Grundsätzlich ist man sich einig: Die international tätigen Lieferanbieter Takeaway.com (in Deutschland Betreiber von Lieferando) und Just Eat wollen zu einem Unternehmen verschmelzen. Damit entstünde eine der weltgrößten Liefer-Plattformen: Im Jahr 2018 vermittelten die beiden Anbieter in allen Märkten gemeinsam 360 Mio. Bestellungen in Höhe von 7,3 Mrd. Euro, teilten die Unternehmen mit.

Die Aufsichtsräte der beiden börsennotierten Unternehmen sind sich im Prinzip einig, zum gemeinsamen Unternehmen Just Eat Takeaway.com N.V. zu fusionieren. Dazu sollen die Aktien von Just Eat in solche von Takeaway.com umgewandelt werden. Den bisherigen Just Eat-Aktionären sollen pro Aktie 0,09744 Takeaway.com-Aktien angeboten werden. Das Angebot entspräche einer Prämie von 15 Cent pro Aktie über dem Kurs vom 26. Juli 2019, dem letzten Börsentag vor dem Angebot. Rein rechnerisch hielten damit am neuen Unternehmen die Aktionäre von Just Eat etwa 52,2 Prozent, die von Takeaway.com 47,8 Prozent.

Im Falle der Fusion stünden auch schon erste Personalien fest. Der momentane Just Eat-Aufsichtsratsvorsitzende Mike Evans soll diesen Posten auch im fusionierten Unternehmen einnehmen, der aktuelle Takeaway.com-Aufsichtsratsvorsitzende Adriaan Nühm würde Vize-Vorsitzender. Takeaway.com-CEO Jitse Groen soll diesen Posten im Gesamtunternehmen übernehmen. Just Eat-CFO Paul Harrison übernähme den Plänen nach diesen Posten für das fusionierte Unternehmen, der momentane Takeaway.com-CFO Brent Wissink teilte sich mit Lieferando-Gründer und Takeaway.com-COO Jörg Gerbig die Stelle des Chief Operating Officers (COO). Der gemeinsame Firmen-Sitz soll Amsterdam sein, wichtige Teile des operativen Geschäfts sollen aber weiter in Großbritannien geführt werden.

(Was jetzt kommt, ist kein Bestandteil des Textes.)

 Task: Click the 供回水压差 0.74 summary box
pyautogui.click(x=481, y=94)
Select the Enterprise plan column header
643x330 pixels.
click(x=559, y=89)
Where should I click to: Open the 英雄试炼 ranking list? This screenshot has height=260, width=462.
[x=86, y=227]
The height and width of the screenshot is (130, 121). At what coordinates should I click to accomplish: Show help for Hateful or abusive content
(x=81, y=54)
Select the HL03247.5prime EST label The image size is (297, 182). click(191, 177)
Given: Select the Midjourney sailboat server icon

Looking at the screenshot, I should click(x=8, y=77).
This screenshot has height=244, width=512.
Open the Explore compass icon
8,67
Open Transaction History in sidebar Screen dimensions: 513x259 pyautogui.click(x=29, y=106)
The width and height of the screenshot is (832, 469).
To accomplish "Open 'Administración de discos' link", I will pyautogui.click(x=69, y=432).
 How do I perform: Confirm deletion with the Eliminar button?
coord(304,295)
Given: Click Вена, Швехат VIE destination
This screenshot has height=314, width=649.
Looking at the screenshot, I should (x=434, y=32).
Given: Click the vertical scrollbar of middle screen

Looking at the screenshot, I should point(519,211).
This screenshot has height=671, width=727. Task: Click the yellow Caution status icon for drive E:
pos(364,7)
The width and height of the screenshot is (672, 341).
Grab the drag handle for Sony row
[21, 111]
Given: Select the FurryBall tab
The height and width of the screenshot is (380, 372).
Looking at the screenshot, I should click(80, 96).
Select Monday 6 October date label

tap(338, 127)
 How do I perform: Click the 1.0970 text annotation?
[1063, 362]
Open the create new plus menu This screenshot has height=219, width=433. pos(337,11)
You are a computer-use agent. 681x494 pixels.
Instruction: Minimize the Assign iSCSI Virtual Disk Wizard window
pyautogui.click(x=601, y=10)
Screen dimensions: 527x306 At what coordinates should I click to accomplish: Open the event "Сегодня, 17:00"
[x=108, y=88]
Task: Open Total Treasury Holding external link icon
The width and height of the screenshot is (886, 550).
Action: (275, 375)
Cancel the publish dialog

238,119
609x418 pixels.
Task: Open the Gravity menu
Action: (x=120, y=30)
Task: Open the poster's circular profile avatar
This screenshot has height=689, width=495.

Die Fusion steht noch unter dem Vorbehalt der Zustimmung der Vorstände beider Unternehmen. Nach britischem Recht muss Takeaway.com bis zum 24. August um 17 Uhr Just Eat ein verbindliches Angebot unterbreiten. Am Freitag, dem 26. Juli nach Börsenschluss, lag der Marktwert von Takeaway.com bei etwa 5,1 Mrd. Euro, der von Just Eat bei etwa 4,8 Mrd. Euro. Nach der Bekanntgabe der Fusionspläne stiegen die Kurse beider Unternehmen am  29. Juli: Takeaway.com legte am Morgen 4,5 Prozent zu, Just Eat sogar um mehr als 20 Prozent.
Über Takeaway.com
  • Heimatmarkt Niederlande
  • Länder mit Marktführerschaft Niederlande, Deutschland, Belgien, Österreich und Polen (eigene Angaben)
  • Weitere Ländermärkte  Schweiz, Portugal, Luxemburg, Rumänien, Bulgarien, Israel, Vietnam (Joint Venture)
  • Bestellungen 2018: Niederlande 32,69 Mio. (+19 % im Vergleich zu 2017), Deutschland 32,63 Mio. (+36 %), alle Ländermärkte 93,92 Mio. (+38 %)

Ergänzende Ländermärkte

Die beiden Unternehmen könnten sich erfolgreich ergänzen, da sie sich bislang in wenigen wichtigen Ländermärkten Konkurrenz machen. "Momentan sind beide Unternehmen nur in einem gemeinsamen Ländermarkt vertreten: der Schweiz", sagt Takeaway.com-Investor-Relations-Manager Joris Wilton. "Mit der Fusion wollen wir eines der weltweit führenden Food-Delivery-Unternehmen schaffen."

Takeaway.com ist seit der Übernahme der deutschen Delivery-Hero-Marken hierzulande klarer Marktführer, ebenso wie im Heimatmarkt Niederlande. Just Eat dagegen ist Marktführer in Großbritannien, bekommt dort aber immer stärkere Konkurrenz durch Uber Eats und Deliveroo. Just Eat ist außerdem unter anderem in Kanada und Frankreich vertreten.